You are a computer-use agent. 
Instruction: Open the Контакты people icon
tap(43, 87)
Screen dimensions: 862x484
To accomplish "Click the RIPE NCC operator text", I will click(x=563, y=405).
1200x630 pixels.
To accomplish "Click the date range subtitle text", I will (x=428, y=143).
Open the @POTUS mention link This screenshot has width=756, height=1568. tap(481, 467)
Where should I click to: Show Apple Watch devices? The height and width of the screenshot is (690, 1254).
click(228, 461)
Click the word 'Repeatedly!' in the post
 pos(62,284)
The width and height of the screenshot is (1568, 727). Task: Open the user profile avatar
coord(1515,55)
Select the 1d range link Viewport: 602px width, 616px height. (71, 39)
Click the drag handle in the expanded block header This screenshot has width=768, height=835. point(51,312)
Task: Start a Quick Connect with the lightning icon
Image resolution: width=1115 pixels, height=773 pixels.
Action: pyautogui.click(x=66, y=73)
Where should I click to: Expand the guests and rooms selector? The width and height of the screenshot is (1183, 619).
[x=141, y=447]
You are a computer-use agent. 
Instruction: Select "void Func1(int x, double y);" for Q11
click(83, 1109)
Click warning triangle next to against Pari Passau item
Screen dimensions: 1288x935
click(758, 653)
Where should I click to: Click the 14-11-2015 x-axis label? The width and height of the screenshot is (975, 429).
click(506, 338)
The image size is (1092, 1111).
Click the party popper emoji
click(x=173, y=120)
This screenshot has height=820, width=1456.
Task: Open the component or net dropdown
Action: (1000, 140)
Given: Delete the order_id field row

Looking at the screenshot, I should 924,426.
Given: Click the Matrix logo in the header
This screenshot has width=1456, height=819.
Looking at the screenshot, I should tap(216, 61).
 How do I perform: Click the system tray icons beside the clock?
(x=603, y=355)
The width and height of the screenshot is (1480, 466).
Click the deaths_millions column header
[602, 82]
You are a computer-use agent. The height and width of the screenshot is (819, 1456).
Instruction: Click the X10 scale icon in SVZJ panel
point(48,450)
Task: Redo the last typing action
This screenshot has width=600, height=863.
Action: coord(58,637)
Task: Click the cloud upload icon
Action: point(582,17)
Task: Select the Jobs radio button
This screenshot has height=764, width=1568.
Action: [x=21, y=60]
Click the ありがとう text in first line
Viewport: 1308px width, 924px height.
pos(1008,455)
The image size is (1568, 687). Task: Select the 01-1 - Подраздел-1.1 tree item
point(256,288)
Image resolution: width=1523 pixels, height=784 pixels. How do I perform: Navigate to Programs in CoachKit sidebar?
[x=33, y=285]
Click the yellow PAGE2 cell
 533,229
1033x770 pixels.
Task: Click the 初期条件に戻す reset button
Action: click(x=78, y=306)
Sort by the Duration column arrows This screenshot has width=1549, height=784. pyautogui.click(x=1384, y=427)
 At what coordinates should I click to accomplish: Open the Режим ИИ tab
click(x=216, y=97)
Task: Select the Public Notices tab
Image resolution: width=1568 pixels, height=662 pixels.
****************************************
» About this exercise
All lines in the records with the string "will" should be copied out.

» Answer section
To accomplish "Click the RIPE NCC operator text", I will click(x=563, y=405).
To accomplish "Click the date range subtitle text", I will (x=428, y=143).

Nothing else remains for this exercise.